Requests
• A. Answer these questions using the passage on language concatenation:
(i) What operation does the @ in s_1 @ s_2 stand for?
(ii) Which set behaves like 0 for multiplication?
(iii) Which property is given as (A @ B) @ C = A @ (B @ C)?
• B. Quote the passage on language concatenation between "For languages we" and "sets of strings).", inclusive.

For languages we define the operation of \defn{language
concatenation}, written like in the string case as $A @ B$:

\begin{equation}\label{langconc}
A @ B \dn \{s_1 @ s_2\;|\; s_1\in A \wedge s_2\in B\}
\end{equation}

\noindent Be careful to understand the difference: the $@$
in $s_1 @ s_2$ is string concatenation, while $A @ B$ refers 
to the concatenation of two languages (or sets of strings).
As an example suppose $A=\{ab, ac\}$ and $B=\{zzz, qq, r\}$,
then $A \,@\, B$ is the language

\[
\{abzzz, abqq, abr, aczzz, acqq, acr\}
\] 

\noindent Recall the properties for string concatenation. For
language concatenation we have the following properties

\begin{center}
\begin{tabular}{ll}
associativity: & $(A @ B) @ C = A @ (B @ C)$\\
unit element:  & $A \,@\, \{[]\} = \{[]\} \,@\, A = A$\\
zero element:  & $A \,@\, \varnothing = \varnothing \,@\, A = 
\varnothing$
\end{tabular}
\end{center}

\noindent Note the difference in the last two lines: the empty
set behaves like $0$ for multiplication and the set $\{[]\}$
like $1$ for multiplication ($n * 1 = n$ and $n * 0 = 0$).

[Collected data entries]
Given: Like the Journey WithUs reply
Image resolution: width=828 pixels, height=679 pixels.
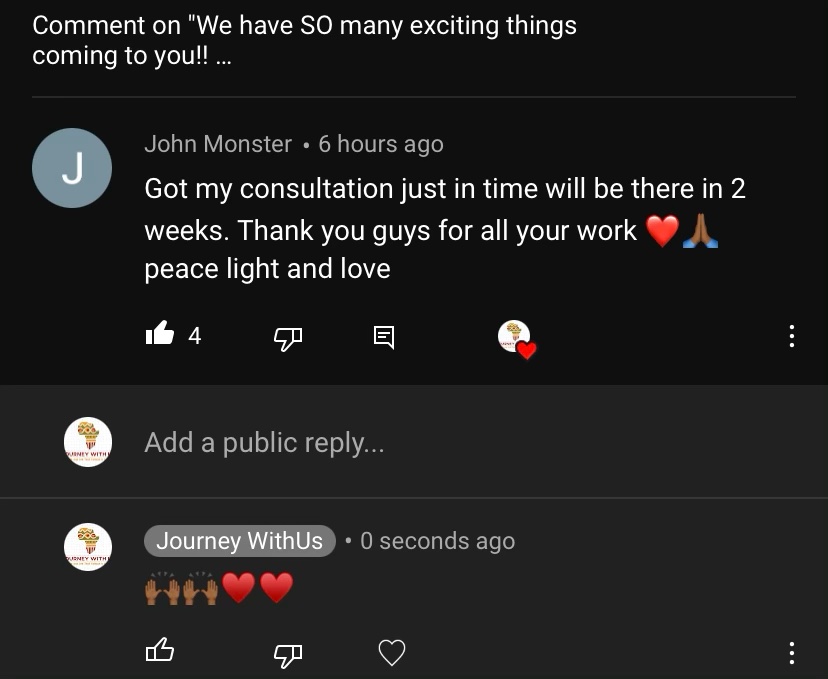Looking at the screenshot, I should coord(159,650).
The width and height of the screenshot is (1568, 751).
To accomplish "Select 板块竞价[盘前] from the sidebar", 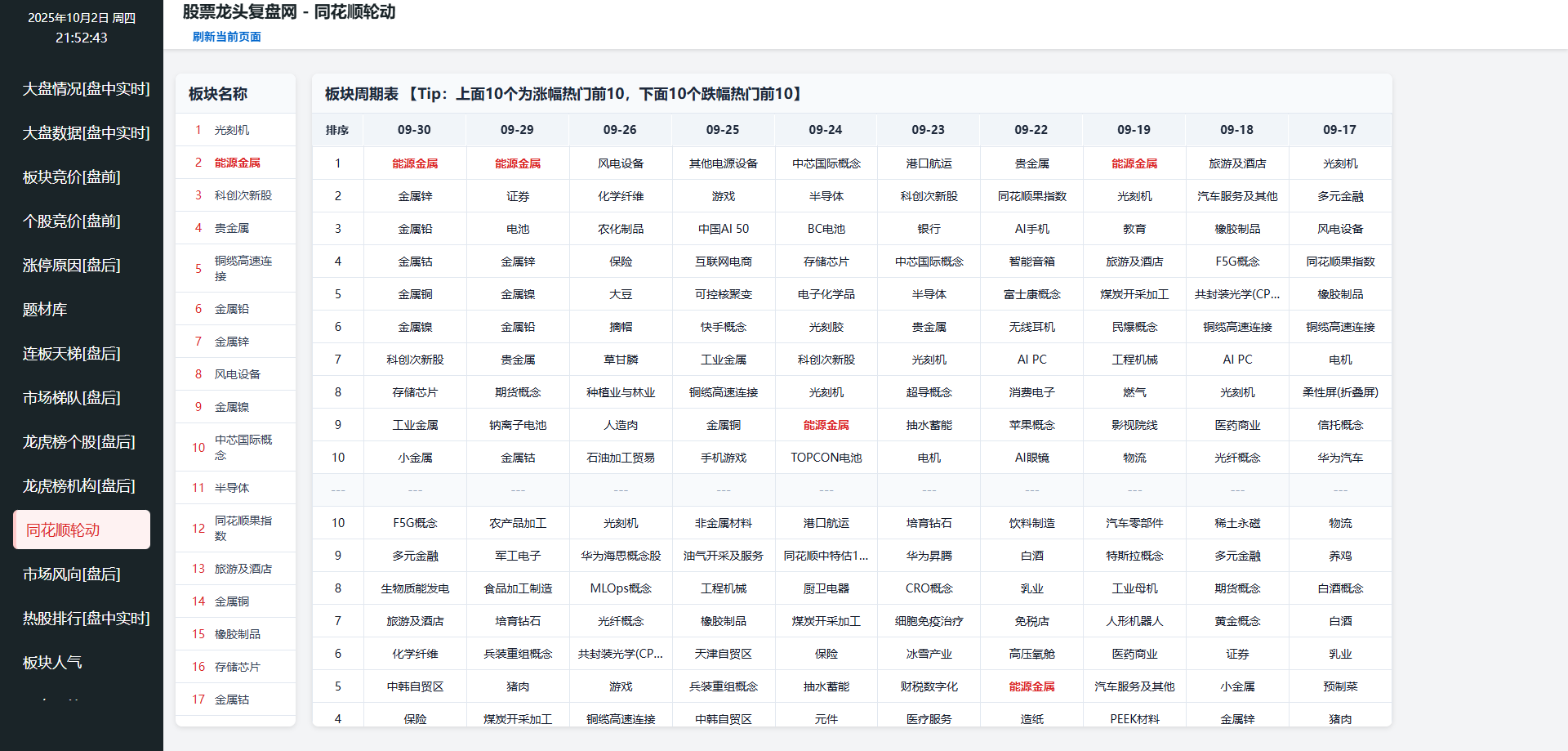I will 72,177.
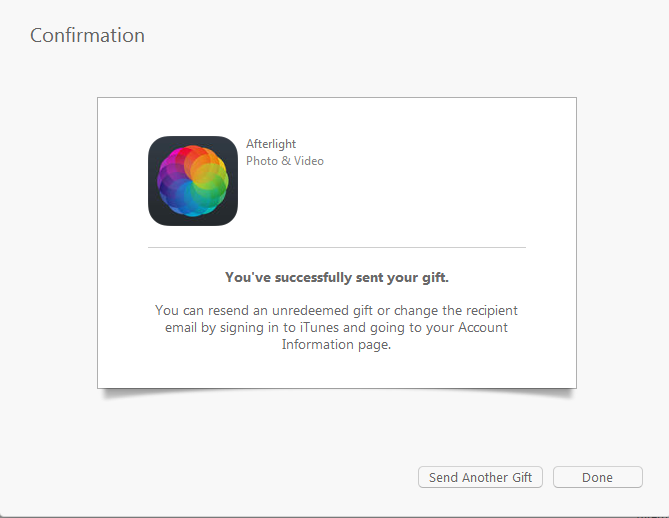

Final results
• A.
(i) String concatenation.
(ii) The empty set.
(iii) Associativity.

• B.
For languages we define the operation of \defn{language
concatenation}, written like in the string case as $A @ B$:

\begin{equation}\label{langconc}
A @ B \dn \{s_1 @ s_2\;|\; s_1\in A \wedge s_2\in B\}
\end{equation}

\noindent Be careful to understand the difference: the $@$
in $s_1 @ s_2$ is string concatenation, while $A @ B$ refers 
to the concatenation of two languages (or sets of strings).